The half-full people can revel in the fact that we're
struggling in the quicksand. Celebrate the fact that we
haven't been totally sucked in.
It's premature, I know, but it's time to start planning for
prosperity. We should be getting ready to make the very same
mistakes again. We always do.
Unless we've learned our lesson this time, we'll quickly
stop keeping a sharp eye on the charlatans who dominate our
financial system and the borderline-illegal schemes they
create.
We will abandon any efforts to make their wheeling and
dealing transparent. Even though the Chrysler lawsuit shows
how these shady operators are too ashamed of their sleazy
games to let anyone see who they are, or what they do,
they'll successfully resist any effort to shine some light
on their shadowy world.
Our outrage over the exorbitant salaries they get for
risking everyone else's life savings will simmer down as we
move on to stimulation from the next crisis or scandal.

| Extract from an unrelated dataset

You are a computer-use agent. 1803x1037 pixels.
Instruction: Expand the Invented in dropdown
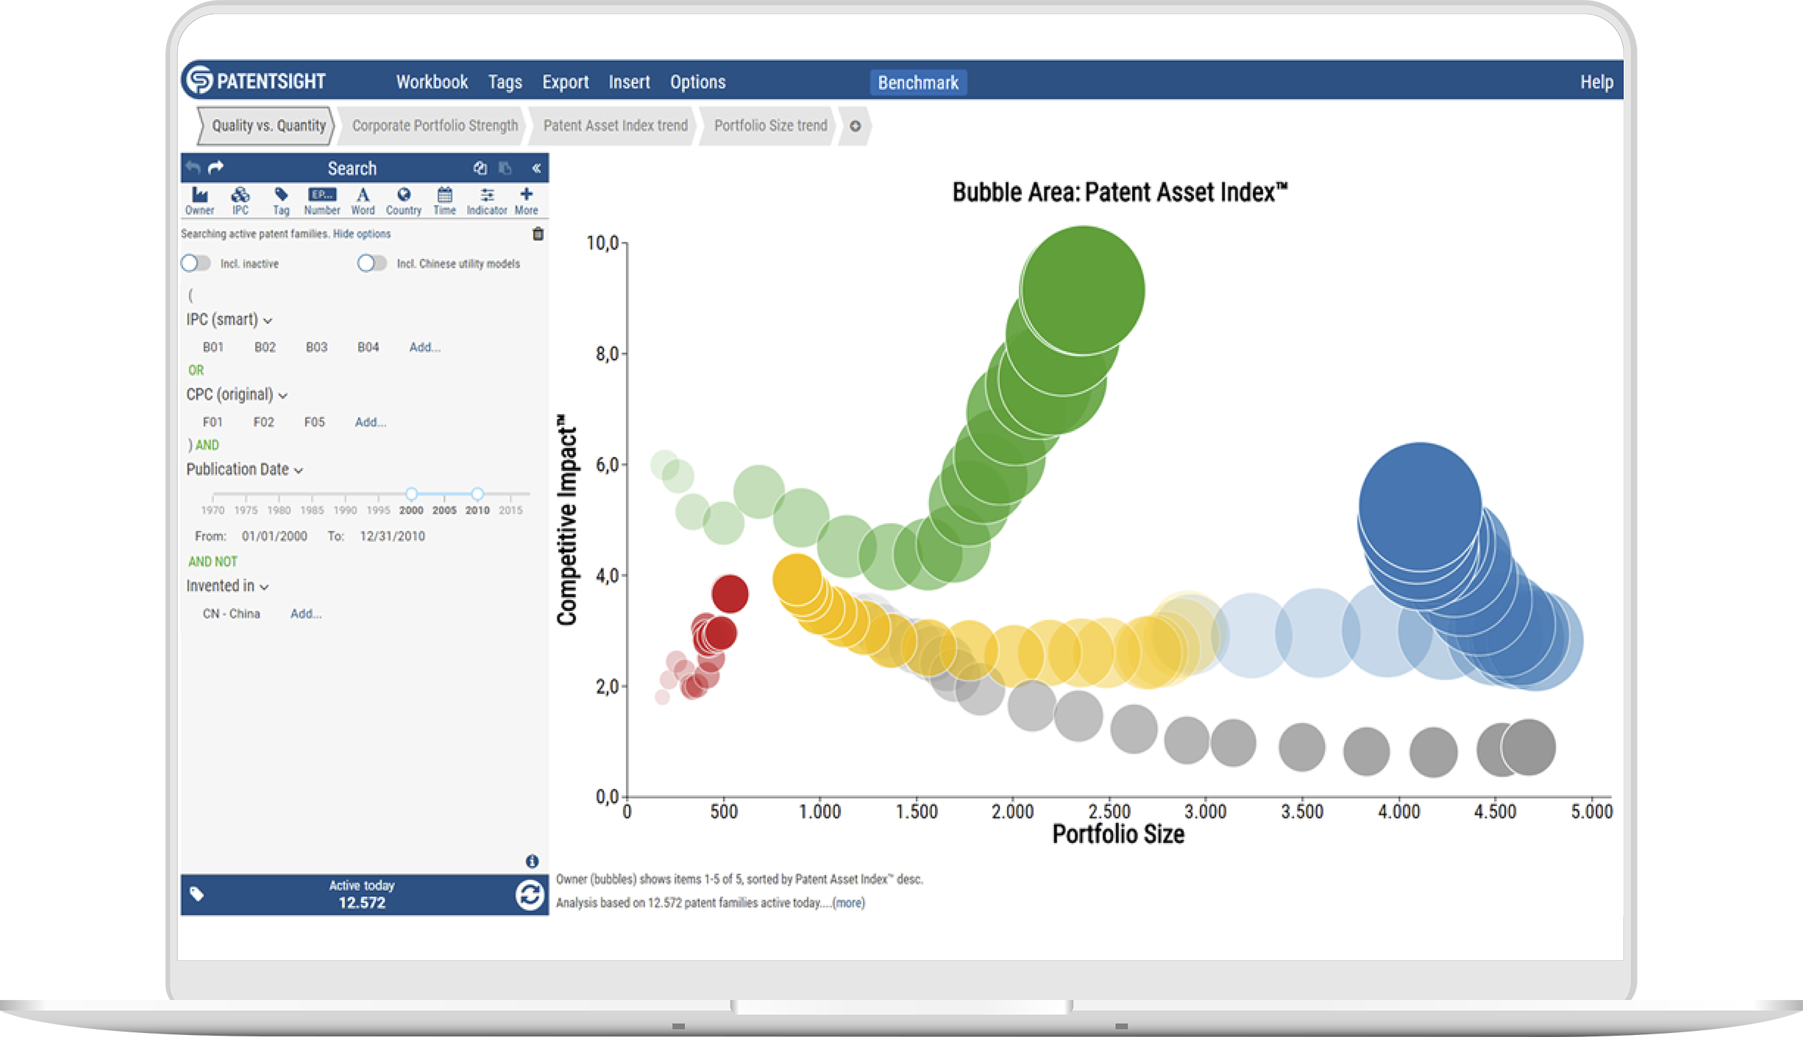pos(263,586)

Recognizing that, officeholders will turn away from their
plans for meaningful reforms, so they can maintain their
cozy relationships with the fat cats. Better to guarantee to
provide lucrative employment for those who want to leave the
public sector and political contributions for those who want
to stay.
We'll all certainly return to our destructive use of credit
cards, which are a Faustian deal with those who helped
create this Beelzebubble and continue to make hellish
profits from their deceptive usury. The fervor for reform
will continue to be overrun by bankers who demonstrate time
and time again that they are more powerful than any
democratic system of government.
You can bet that all the trillions we gave to save them and
us from their disastrous stupidity will never be returned.
Any profits will disappear into rewards for their
incompetence, and still bigger bonuses for their failures.
We in media can return to our uncritical reporting on the
oligarchy. We can resume our cheerleading of willy-nilly
mergers and layoffs and cost-cutting "efficiencies" that
shortchange consumers. It'll be much easier and profitable
for our corporate owners when we can go back to
regurgitating public relations handouts and ignoring all the
shenanigans that take journalistic hard work to uncover.
It's much easier to spew home-team boosterism in the name of
business reporting that leaves everyone woefully uninformed.
And without a doubt, we'll all be attracted like flies to
the sugar coating on the next bubble. Whether it's high-tech
again, or real estate, there will be some new investment
option out there which will suck us into the abyss once
again.
This assumes, of course, that the new optimism we're
witnessing is not simply a little bubble itself, soon to be
burst by the pricks of reality (you decide whether that word
has double meaning). In either case, we can count on a
continuous cycle of mistakes and paying for our mistakes,
and maybe mistakes in the way we pay for them.